During any period when the determination of net value is suspended, the net
asset value of the Portfolio of the last business day prior to such suspension
shall for this purpose be deemed to be the net asset value at the close of each
succeeding business day until it is again determined.
10. Sub-Adviser hereby undertakes and agrees to maintain, in the form and for
the period required by Rule 31a-2 under the Investment Company Act of 1940, all
records relating to the Portfolio's investments that are required to be
maintained by the Fund pursuant to the requirements of Rule 31a-1 of that Act.
Sub-Adviser agrees that all books and records which it maintains for the
Portfolio or the Fund are the property of the Fund and further agrees to
surrender promptly to the Adviser or the Fund any such books, records or
information upon the Adviser's or the Fund's request. All such books and records
shall be made available, within five business days of a written request, to the
Fund's accountants or auditors during regular business hours at Sub-Adviser's
offices. Adviser and the Fund or their authorized representative shall have the
right to copy any records in the possession of Sub-Adviser which pertain to the
Portfolio or the Fund. Such books, records, information or reports shall be made
available to properly authorized government representatives consistent with
state and federal law and/or regulations.

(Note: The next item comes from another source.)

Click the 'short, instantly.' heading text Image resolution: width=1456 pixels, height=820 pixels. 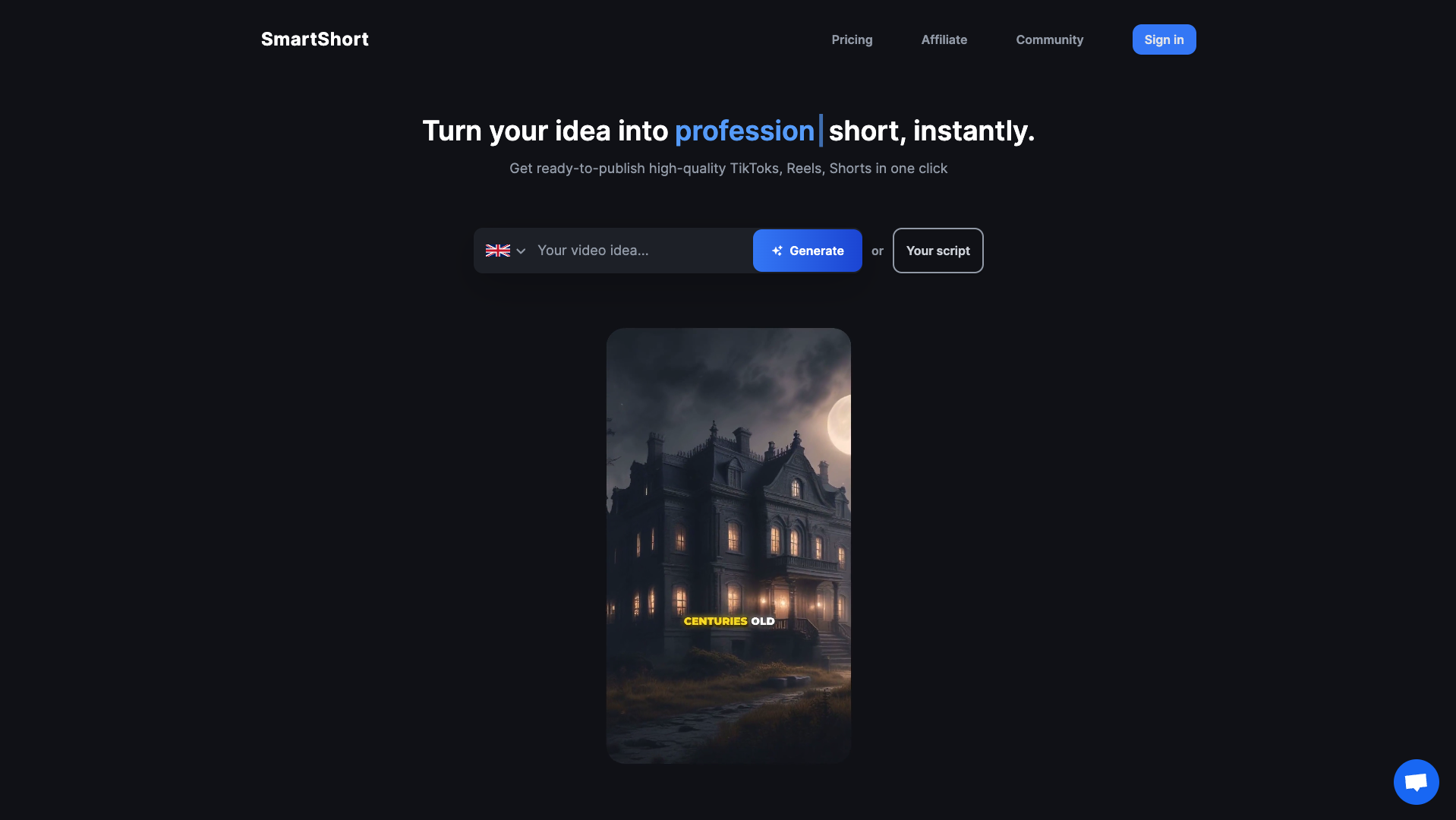[x=931, y=131]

In the event of the termination of
this Agreement, all such books, records or other information shall be returned
to Adviser or the Fund free from any claim or assertion of rights by
Sub-Adviser.
11. Sub-Adviser agrees that it will not disclose or use any records or
information obtained pursuant to this Agreement in any manner whatsoever except
as authorized in this Agreement and that it will keep confidential any
information obtained pursuant to this Agreement and disclose such information
only if Adviser or the Fund has authorized such disclosure, or if such
disclosure is required by federal or state regulatory authorities.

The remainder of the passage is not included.